> What the task requires
In the passage on PIL and SNGP composition, what kernel does the GP output layer of an SNGP use?

> Passage to read
═══

The PIL approach of Schlauch [?] integrates prior expert and world knowledge in a supervised learning setup. The basic idea is to define a sequence of knowledge tasks $i=1,\ldots,M-1$ on datasets $D_{i}=\{(x^{(i)}_{j},y^{(t)}_{j})\}^{n_{i}}_{j=1}$ with $n_{i}$ samples each. These datasets can be synthetically generated, for example, by leveraging semantic annotations to map the prior knowledge to the prediction target. Semantic annotations are readily available in domains like autonomous driving, but are often underutilized in state-of-the-art models that learn from observations in the conventional task $i=M$ alone [?].

Given a probabilistic DL model parameterized by $\theta$ and an initial uninformative prior $\pi_{0}(\theta)$ , the goal is to recursively learn from the sequence of tasks by applying Bayes’ rule

\begin{split}p(\theta|D_{1:i})\propto\pi_{0}(\theta)\prod^{i}_{j=1}p_{\theta}(% y_{j}|x_{j}),\end{split}

(1)

where $p_{\theta}(y_{j}|x_{j})$ are the likelihood functions at task $j$ , which are assumed to be conditionally independent given $\theta$ . This computationally intractable recursion is approximated by repurposing regularization-based continual learning methods.

The PIL approach can generally be applied, as long as first, the prior knowledge is strongly related to the observational task, second, the prior knowledge can be mapped to the prediction target and third, the posterior parameter distribution can be estimated. The informative priors make information explicit and shape the loss surface in the downstream task, improving the training outcome; even without using probabilistic inference in the end [?].

3.2 SNGP Composition

SNGPs [?] employ a composition $f_{\theta}=g_{\theta_{\text{GP}}}\circ h_{\theta_{\text{NN}}}:\mathcal{X}\to% \mathcal{Y}$ , $\theta=\{\theta_{\text{NN}},\theta_{\text{GP}}\}$ . Its first component is a deterministic, spectral normalized feature extractor $h_{\theta_{\text{NN}}}:\mathcal{X}\to\mathcal{H}$ with trainable parameters $\theta_{\text{NN}}$ mapping the high dimensional input space $\mathcal{X}$ into a low dimensional hidden space $\mathcal{H}$ . The second component is a GP output layer $g_{\theta_{\text{GP}}}:\mathcal{H}\to\mathcal{Y}$ with a radial basis function (RBF) kernel mapping into the output space $\mathcal{Y}$ . The RBF kernel can be approximated by (random) Fourier features using Bochner’s Theorem [?]. This effectively reduces the GP to a Bayesian linear model, that can be written as a neural network layer with fixed hidden weights and trainable output weight parameters $\theta_{\text{GP}}$ and enables end-to-end training with the feature extractor. The distance-sensitive of the composition prevents a “feature-collapse” [?], improving the calibration against adversarial and outlier samples. In total, SNGP introduces five additional hyperparameters, namely an upper bound $s$ and number of power iterations $N_{p}$ for the spectral normalization for the feature extractor and the number of Fourier features $N_{f}$ , the kernel’s length scale $l_{s}$ and Gaussian prior choice for the last layer.

═══

> Material provided
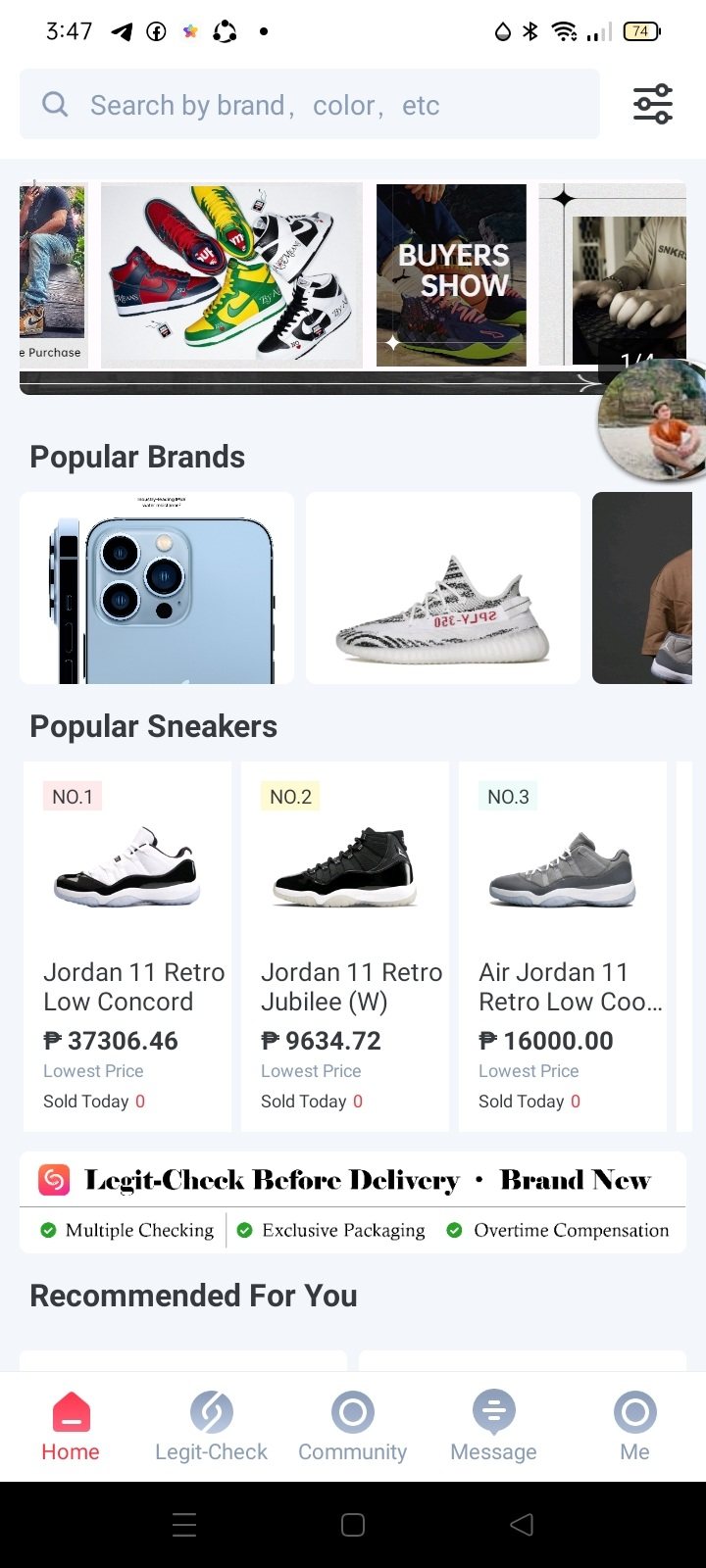The width and height of the screenshot is (706, 1568).
Task: Tap the Android recent apps button
Action: [184, 1525]
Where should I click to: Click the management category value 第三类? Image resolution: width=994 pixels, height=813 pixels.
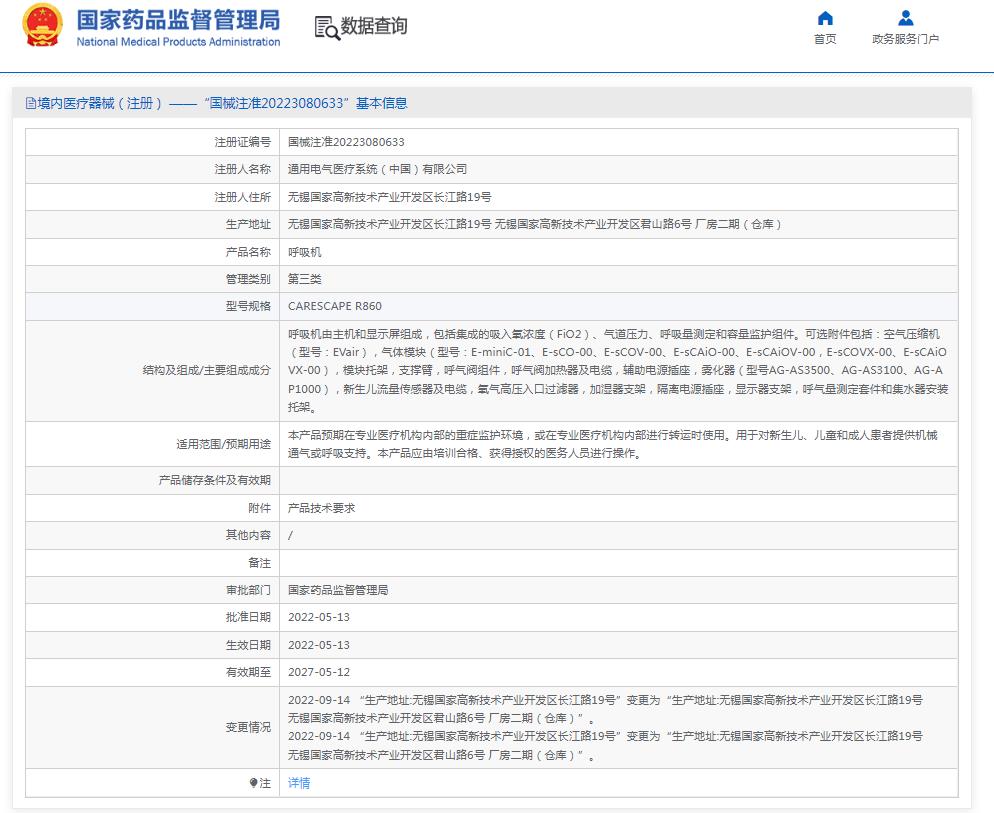pyautogui.click(x=305, y=279)
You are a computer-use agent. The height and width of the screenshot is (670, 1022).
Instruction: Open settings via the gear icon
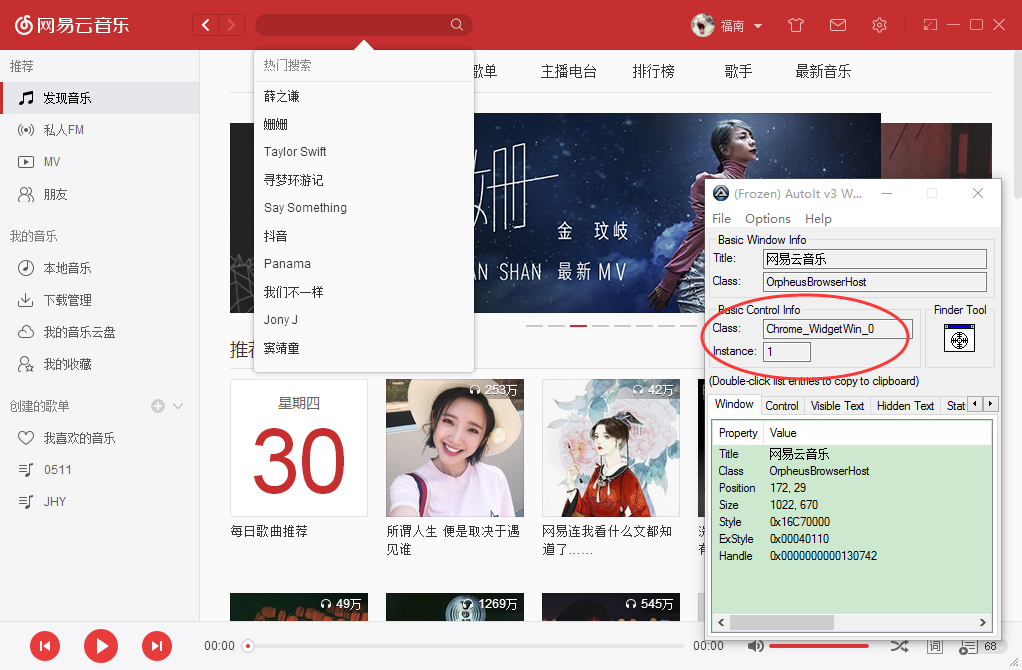tap(879, 25)

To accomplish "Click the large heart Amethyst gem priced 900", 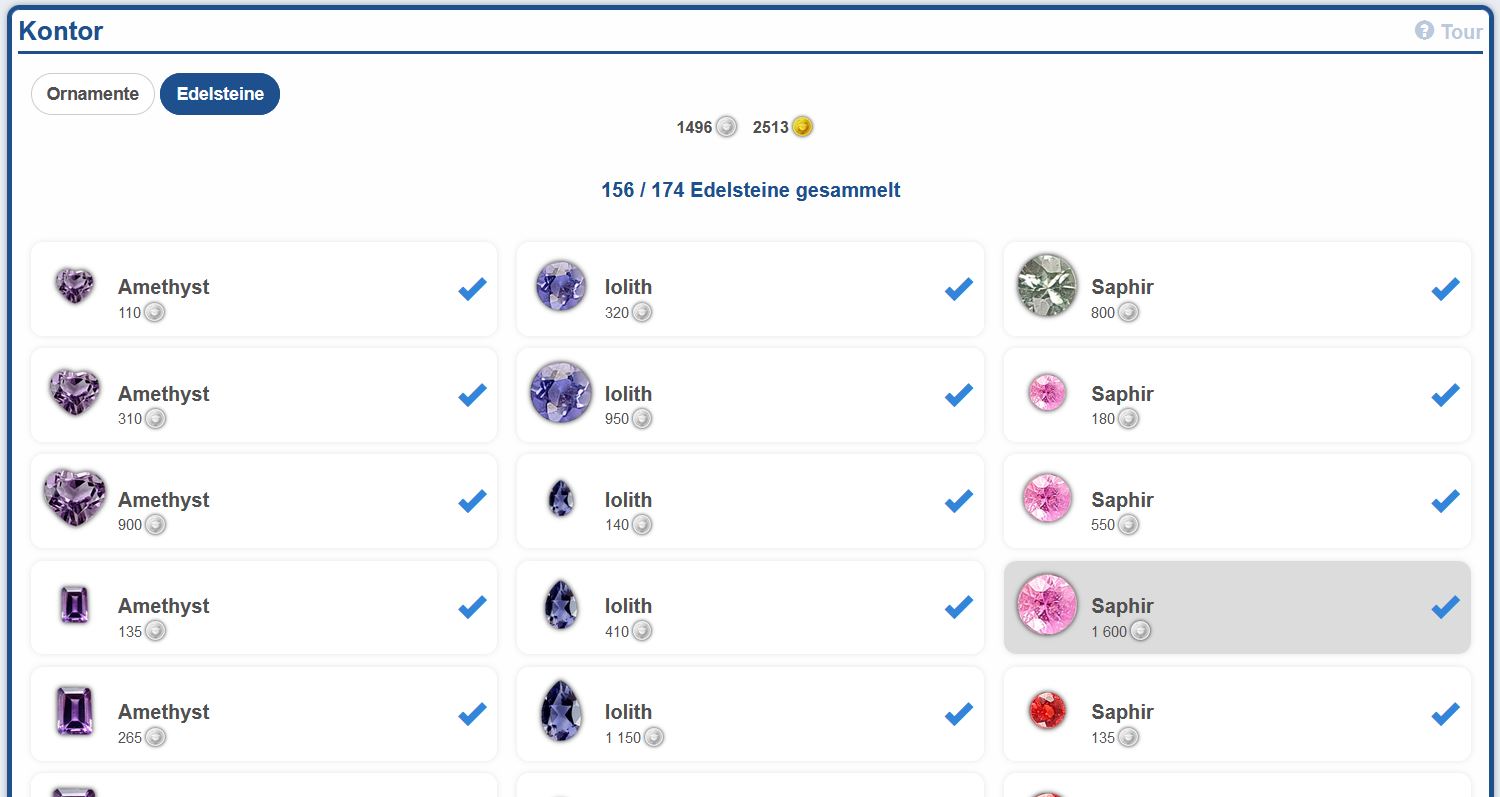I will (x=74, y=498).
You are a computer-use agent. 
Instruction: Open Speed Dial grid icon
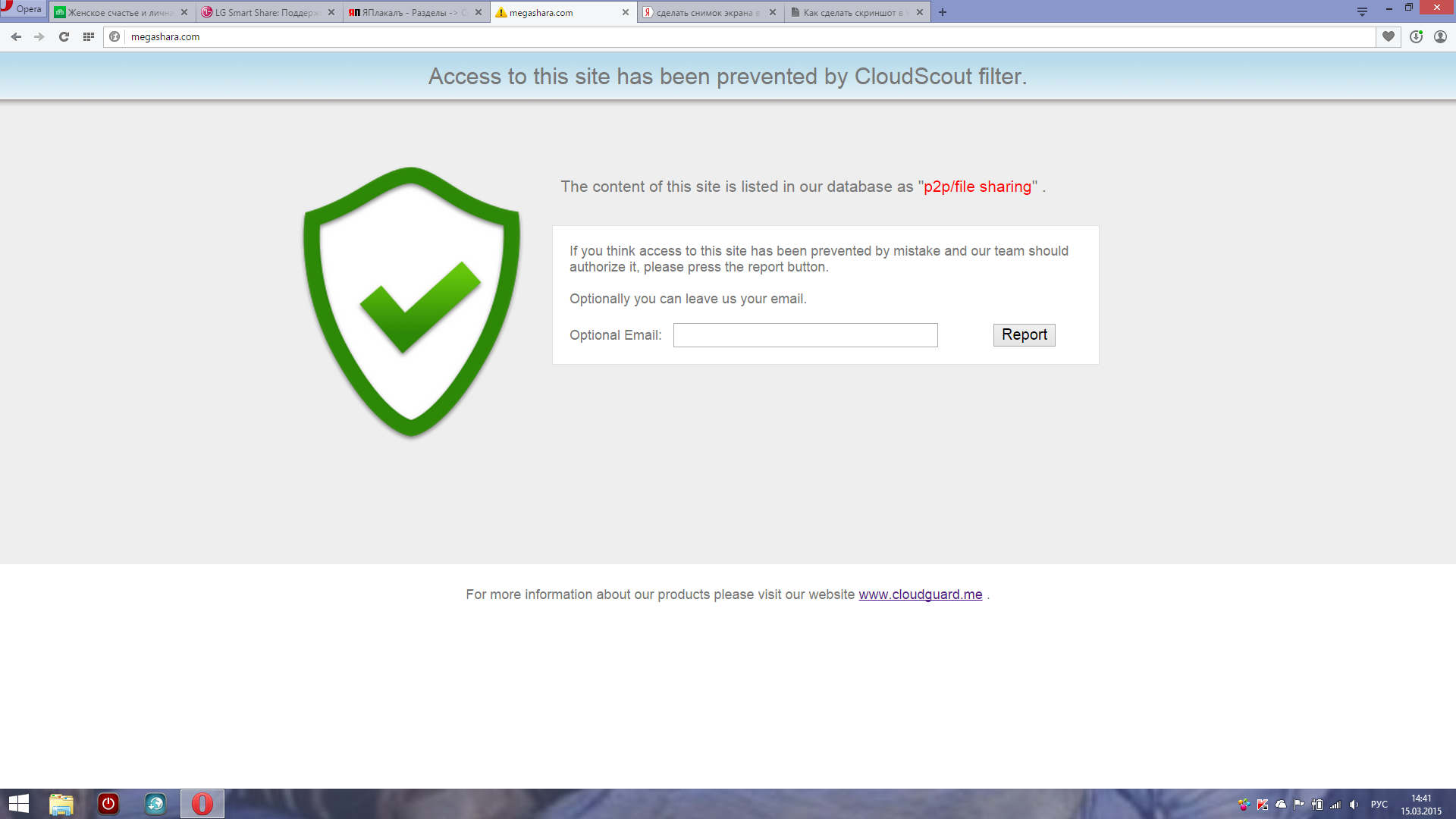click(x=89, y=36)
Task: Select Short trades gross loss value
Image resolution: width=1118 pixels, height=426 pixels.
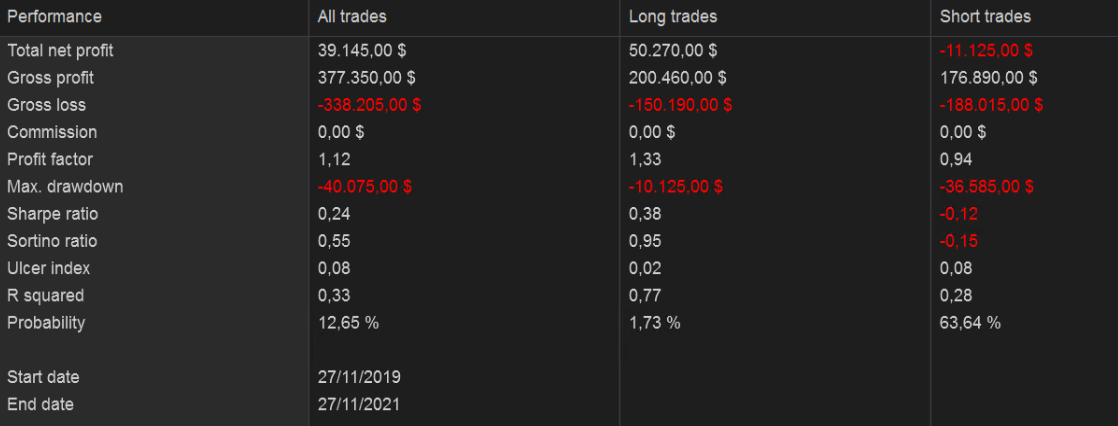Action: (992, 105)
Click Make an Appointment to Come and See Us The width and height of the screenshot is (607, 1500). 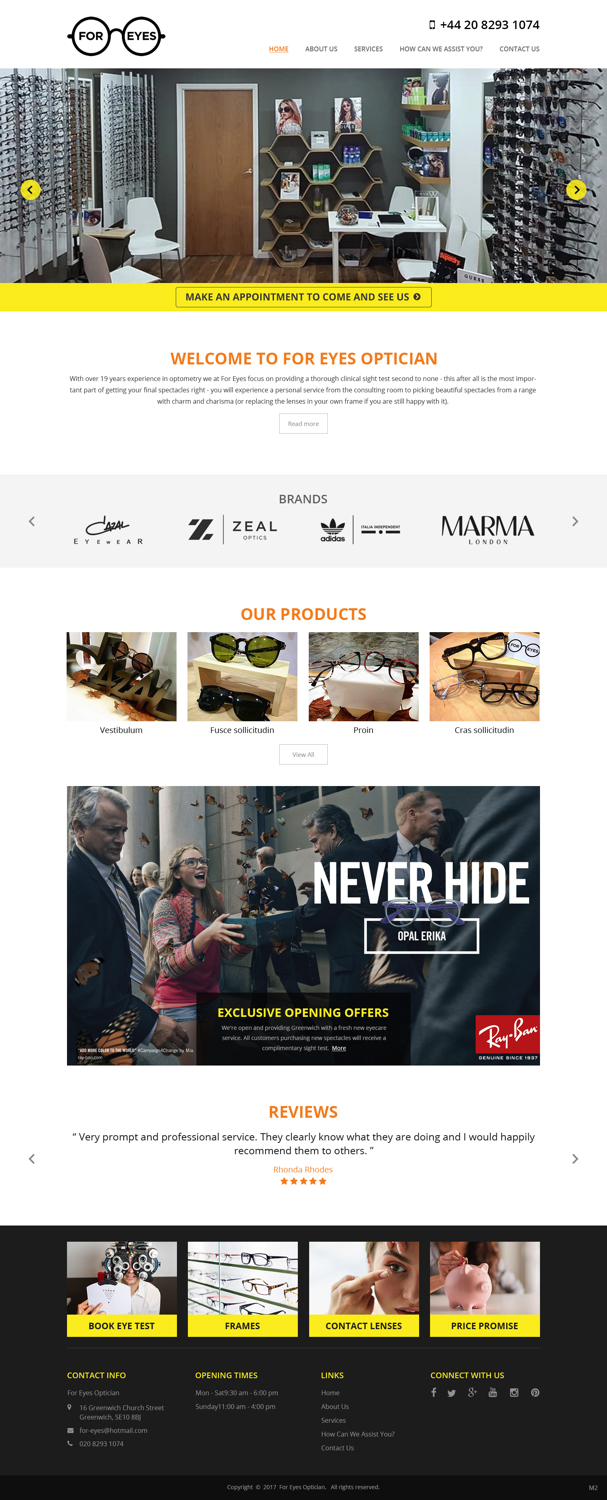tap(303, 297)
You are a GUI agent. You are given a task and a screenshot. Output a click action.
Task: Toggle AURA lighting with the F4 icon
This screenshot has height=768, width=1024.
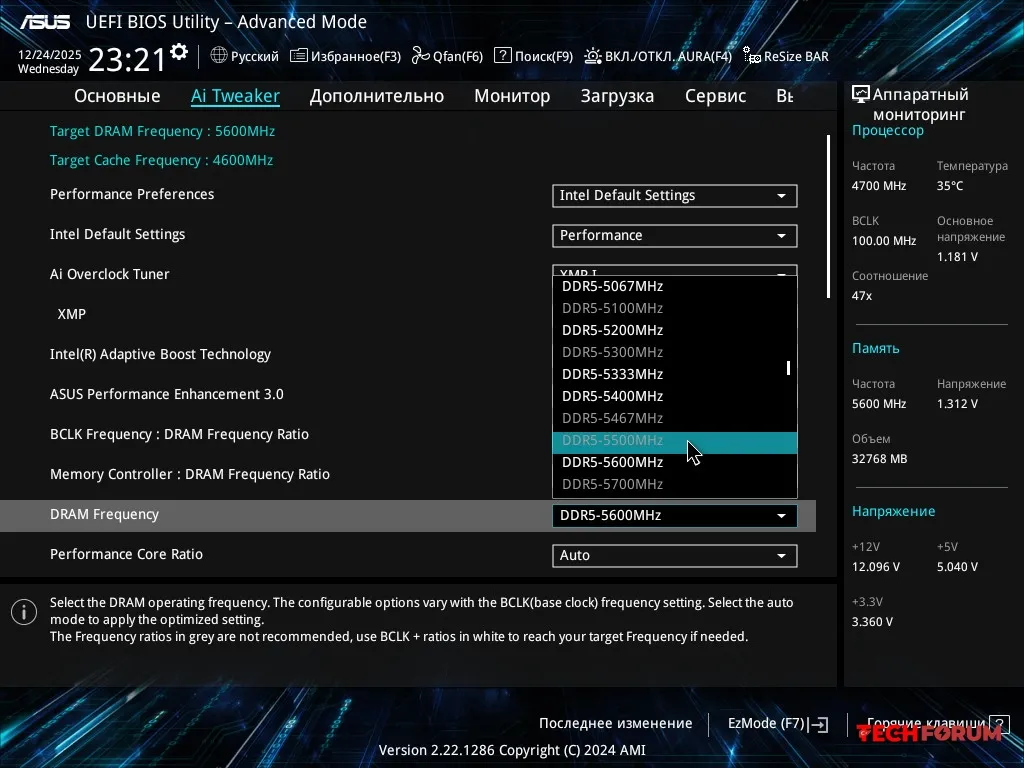click(593, 56)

═══

> Written response
A radial basis function (RBF) kernel.